Na ocasião, segundo os relatos da direção da escola e de pais das vítimas, aos quais OVALE teve acesso, um aluno do 9º ano da escola, de 13 anos, entrou na mesma cabine do banheiro juntamente com outro estudante.
Ele teria fechado a cabine, segurado o estudante e perguntado se ele queria “com ou sem cuspe”, em alusão a um suposto ato sexual. O outro estudante disse ter se sentido “assediado e molestado” pelo aluno, pedindo que ele parasse.
Contudo, o aluno só parou quando outros estudantes entraram no banheiro e bateram na porta da cabine, após escutar a frase de cunho sexual – eles eram do 6º ano, portanto, menores do que o aluno agressor.
Nesse momento, o estudante que estava sendo ameaçado conseguiu sair do banheiro, enquanto os outros passaram a ser hostilizados pelo outro aluno. Um deles teve o braço torcido e o corpo inclinado, tendo o agressor “esfregado as partes íntimas” nele.
Outro estudante foi para cima do agressor para defender o amigo, quando foi empurrado e jogado de costas. Ele também foi forçado a entrar na cabine com o agressor, que seguia pronunciando a frase de conotação sexual.
A agressão não parou mesmo quando uma funcionária da escola entrou no banheiro e pediu que o estudante parasse, mas o jovem não obedeceu ao comando.
Direção.
Então, os alunos menores conseguiram sair do banheiro e relataram o ocorrido para a direção da escola que, ao tomar conhecimento, disse que “entrou em contato com as famílias de todos os envolvidos e solicitou a presença da mãe do aluno agressor”, segundo relatório encaminhado ao Conselho Tutelar.
A escola também registrou boletim de ocorrência e pediu à família do aluno agressor que o transferisse de unidade, em razão da repercussão negativa do caso “perante as outras famílias”.

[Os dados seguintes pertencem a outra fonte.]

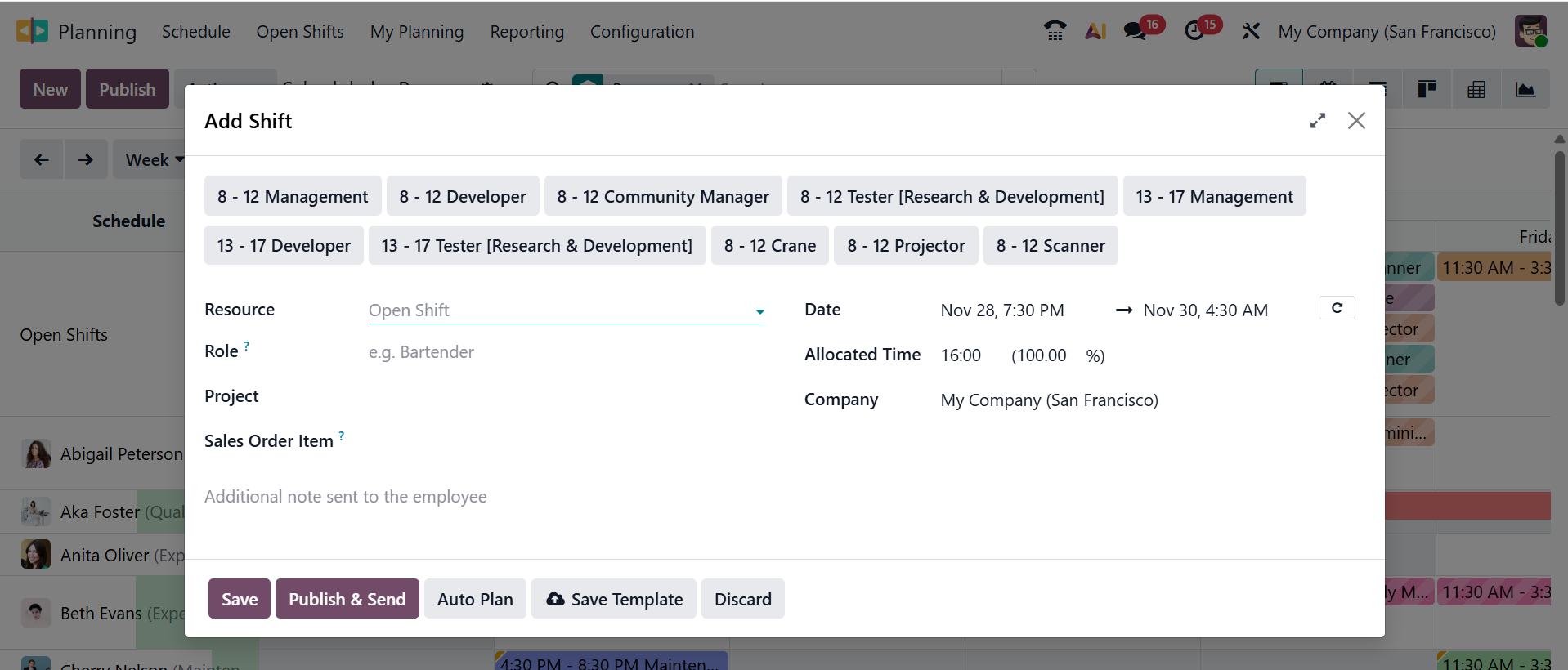Switch to the graph view icon
The width and height of the screenshot is (1568, 670).
(x=1525, y=90)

O documento da escola foi encaminhado ao Conselho Tutelar, que acompanha o caso. Procurada pelo pai de um dos alunos, a vereadora Juliana Fraga (PT) encaminhou ofício à dirigente de ensino de São José dos Campos pedindo para o órgão acompanhar o caso e tomar as "providências necessárias" junto à equipe gestora da escola.
“A direção informou os pais que o agressor não foi expulso e que a mãe dele não vai tirar ele da escola. Sendo assim, ele a qualquer momento pode aparecer e frequentar as aulas. Ou seja: o agressor está seguro, as vítimas, não”, disse um pai de aluno.
O caso segue sendo acompanhado pelo Conselho Tutelar. Na Polícia Civil, os registros foram encaminhados para o Distrito Policial da área para a continuidade da apuração.
Procurada pela reportagem, a Secretaria Estadual de Educação ainda não se manifestou sobre o caso. A família do aluno acusado de agressão e abuso sexual não foi localizada. O espaço segue aberto.